TASK A ->
Rewrite the rows below, from the first line of the rows through the line holding "point(49,344)", inclusive, and leave the requests as they are. Multiply every coordinate in the answers by 2.3 and round each result to a whole number, with halves rounded up.

-- start PASSAGE PROVIDED --

Material Information. Information is “material” when there is a substantial likelihood that a reasonable investor would consider the information reliable and important in making his or her investment decisions. Generally, this is information the disclosure of which will have a substantial effect on the price of a security. There is no simple bright-line test for determining when information is material.
Material information often relates to company results and operations including, for example, dividend changes, earning results, changes in previously released earnings estimates, significant merger or acquisition proposals or agreements, major litigation, liquidation or cash flow problems, and extraordinary management or corporate developments.
Questions concerning the materiality and reliability of the information must be immediately addressed with the Compliance Team
Nonpublic Information. Information is “public” when it has been disseminated broadly to investors in the marketplace. Tangible evidence of such dissemination is the best indication that information is public. Examples of tangible evidence include publications (in print or website) of general circulation, appearance on the Dow Jones ‘tape”, Bloomberg or Reuters, or publication in a company’s SEC filings or website. Sufficient time must elapse following publication to ensure that the information is in fact publicly disseminated.
Contact with Public Companies. Deerpath Employees extensively analyze companies including their business relationships with other businesses that may or may not be publicly traded. Deerpath must determine whether information obtained in such forums is material nonpublic information, the use of which would be prohibited by applicable law. This could happen, for example, if in meeting with a company, a company official prematurely discloses a contract entered into with a publicly traded company that is material to the business of the publicly traded company, but such company has not yet disclosed the material contract in the public forum.
Deerpath Employees may also receive “tips” of information in conversations with parties having some or no apparent relationship with a publicly traded company. In each instance where Deerpath receives information about a publicly traded company, it must make a judgment as to whether the information may be material and nonpublic and, if so, whether the information was obtained from a source which has some direct or indirect “inside” relationship to such company.
Employees of Deerpath interested in trading for their own accounts (including accounts of their family members and affiliates) must also adhere to the policies set forth above on “Personal Trading Restrictions.”

-- end PASSAGE PROVIDED --

TASK B ->
Copy the section of the insider trading policy above between "Material Information. Information" and "information is material.", inclusive, and switch "reasonable investor" to "prudent investor".

-- start ENTRIES --

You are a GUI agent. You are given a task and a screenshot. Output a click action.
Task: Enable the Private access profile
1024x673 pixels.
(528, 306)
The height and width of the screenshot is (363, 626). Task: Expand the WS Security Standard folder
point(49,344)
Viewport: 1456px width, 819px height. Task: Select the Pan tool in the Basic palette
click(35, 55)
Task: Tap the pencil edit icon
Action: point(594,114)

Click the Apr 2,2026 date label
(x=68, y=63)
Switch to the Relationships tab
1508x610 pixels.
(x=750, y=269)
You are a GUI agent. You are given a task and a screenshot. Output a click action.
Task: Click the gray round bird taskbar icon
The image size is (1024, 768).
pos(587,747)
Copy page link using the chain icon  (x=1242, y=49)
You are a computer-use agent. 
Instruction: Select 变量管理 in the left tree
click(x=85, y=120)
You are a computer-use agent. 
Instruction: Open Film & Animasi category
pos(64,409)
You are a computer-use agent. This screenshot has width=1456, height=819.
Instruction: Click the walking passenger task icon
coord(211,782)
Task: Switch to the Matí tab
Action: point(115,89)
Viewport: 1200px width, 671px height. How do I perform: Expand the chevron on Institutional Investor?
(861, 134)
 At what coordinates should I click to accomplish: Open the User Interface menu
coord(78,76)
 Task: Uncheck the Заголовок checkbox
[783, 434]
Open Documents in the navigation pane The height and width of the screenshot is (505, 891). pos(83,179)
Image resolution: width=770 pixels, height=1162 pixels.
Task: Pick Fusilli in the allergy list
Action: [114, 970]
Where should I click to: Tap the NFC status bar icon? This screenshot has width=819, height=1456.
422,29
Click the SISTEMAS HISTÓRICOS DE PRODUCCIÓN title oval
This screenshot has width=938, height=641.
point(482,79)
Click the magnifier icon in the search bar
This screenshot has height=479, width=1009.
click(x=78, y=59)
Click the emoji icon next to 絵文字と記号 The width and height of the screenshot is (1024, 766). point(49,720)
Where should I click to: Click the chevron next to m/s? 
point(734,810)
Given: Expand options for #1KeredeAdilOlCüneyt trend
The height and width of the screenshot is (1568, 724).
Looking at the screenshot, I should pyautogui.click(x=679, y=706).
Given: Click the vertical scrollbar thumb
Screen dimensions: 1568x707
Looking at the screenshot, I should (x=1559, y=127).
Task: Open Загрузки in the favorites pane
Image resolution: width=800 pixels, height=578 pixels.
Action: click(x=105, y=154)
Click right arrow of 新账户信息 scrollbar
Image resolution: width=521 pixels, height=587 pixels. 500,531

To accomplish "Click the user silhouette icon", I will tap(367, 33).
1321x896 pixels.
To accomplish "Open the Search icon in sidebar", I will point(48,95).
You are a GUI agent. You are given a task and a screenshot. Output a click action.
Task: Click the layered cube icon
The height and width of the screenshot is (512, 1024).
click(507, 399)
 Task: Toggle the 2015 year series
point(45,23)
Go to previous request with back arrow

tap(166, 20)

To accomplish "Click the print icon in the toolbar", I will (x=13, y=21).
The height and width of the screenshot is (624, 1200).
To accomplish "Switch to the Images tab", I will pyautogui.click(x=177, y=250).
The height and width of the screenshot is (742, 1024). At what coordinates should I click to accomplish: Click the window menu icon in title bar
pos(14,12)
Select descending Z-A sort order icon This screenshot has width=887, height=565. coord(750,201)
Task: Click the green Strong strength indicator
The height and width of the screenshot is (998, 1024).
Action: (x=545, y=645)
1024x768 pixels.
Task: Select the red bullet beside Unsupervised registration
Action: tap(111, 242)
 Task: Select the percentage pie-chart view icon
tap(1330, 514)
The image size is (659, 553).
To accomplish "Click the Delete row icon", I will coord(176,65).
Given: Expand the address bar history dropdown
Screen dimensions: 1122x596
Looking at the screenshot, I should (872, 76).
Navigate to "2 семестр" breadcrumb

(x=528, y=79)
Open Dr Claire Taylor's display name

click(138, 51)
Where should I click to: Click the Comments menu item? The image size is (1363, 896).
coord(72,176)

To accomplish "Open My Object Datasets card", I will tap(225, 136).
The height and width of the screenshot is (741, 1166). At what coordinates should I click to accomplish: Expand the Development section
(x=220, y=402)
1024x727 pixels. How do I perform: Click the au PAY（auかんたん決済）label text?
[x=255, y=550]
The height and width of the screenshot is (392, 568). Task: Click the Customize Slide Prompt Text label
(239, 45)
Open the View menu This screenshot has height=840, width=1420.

-- end ENTRIES --

EXERCISE RESPONSE A ->
You are a GUI agent. You are given a task and a screenshot. Output a click action.
Task: Enable the Private access profile
1024x673 pixels.
(1214, 704)
The height and width of the screenshot is (363, 626). Task: Expand the WS Security Standard folder
point(113,791)

EXERCISE RESPONSE B ->
Material Information. Information is “material” when there is a substantial likelihood that a prudent investor would consider the information reliable and important in making his or her investment decisions. Generally, this is information the disclosure of which will have a substantial effect on the price of a security. There is no simple bright-line test for determining when information is material.